In principle, being much smaller than a Linux install, the hypervisor code can be scrutinised for security holes more readily. Green Hills, for example, put its Integrity hypervisor kernel through certification to EAL6+ at the National Information Assurance Partnership (NIAP). The highest level possible is EAL7, which requires the entire software build be verified mathematically. Fox-IT’s DataDiode, which guarantees one-way communication into secure networks, is one of the very few pieces of software to be verified to EAL7.
The problem for the hypervisor is to determine that it runs on trusted hardware itself and has not been installed inside someone else’s sandbox so that they can perform a man-in-the-middle attack. The Trusted Processing Module for PCs and SIM cards can provide those functions but ARM and Imagination Technologies are introducing secure modes for their processor cores that allow the creation of a root of trust without having to rely on dedicated crypto-controllers. ARM, for example, intends to put its Trustzone-M protections into future versions of the Cortex-M series of microcontrollers.
Trustzone-M acts as a gateway within the processor, only allowing accesses to the secure side through known ports that should be well protected by code that checks for unexpected or illegal commands and which checks their provenance.

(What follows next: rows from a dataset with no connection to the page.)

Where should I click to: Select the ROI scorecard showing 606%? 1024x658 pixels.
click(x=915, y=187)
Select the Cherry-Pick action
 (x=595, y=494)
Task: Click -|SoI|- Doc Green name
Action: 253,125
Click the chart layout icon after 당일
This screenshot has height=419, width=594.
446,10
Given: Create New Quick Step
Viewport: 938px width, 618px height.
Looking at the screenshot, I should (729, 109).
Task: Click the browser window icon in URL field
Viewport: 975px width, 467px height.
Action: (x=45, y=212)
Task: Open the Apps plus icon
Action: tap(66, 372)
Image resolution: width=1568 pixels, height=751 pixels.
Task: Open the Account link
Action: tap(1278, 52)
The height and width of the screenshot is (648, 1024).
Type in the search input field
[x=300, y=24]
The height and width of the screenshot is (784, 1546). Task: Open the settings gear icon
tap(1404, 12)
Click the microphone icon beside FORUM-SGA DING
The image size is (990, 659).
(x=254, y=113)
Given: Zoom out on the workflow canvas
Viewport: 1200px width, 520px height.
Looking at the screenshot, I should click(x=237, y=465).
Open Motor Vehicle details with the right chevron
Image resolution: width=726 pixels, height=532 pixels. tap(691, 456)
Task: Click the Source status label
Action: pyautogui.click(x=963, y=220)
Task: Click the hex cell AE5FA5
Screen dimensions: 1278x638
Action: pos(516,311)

Ultrasoc, which develops low-level debug technology for system-on-chip (SoC) devices, is adding circuitry that will detect and warn of breach attempts, working independently of the hypervisor.
“You still need secure hypervisors, MMUs and other protection mechanisms but we are saying the logic for debug and measurement can be used to give you an additional level of security,” says Rupert Baines, CEO of Ultrasoc. “You have the hardware locks; we are the burglar alarm.”
Even when the protection hardware is in place, companies have yet to learn to use it effectively. Rogers points to Tesla’s use of ARM processors that use the form of Trustzone developed to work in smartphones. But the developers made no use of the hardware features. “They have all these tools there but didn’t use them,” he complains.
“Things like this are the oxymorons of Tesla’s development process. They had designed in the elements of a secure system but somebody somewhere cut corners.”
If anyone is going to find where those corners have been cut, it will be the hacker.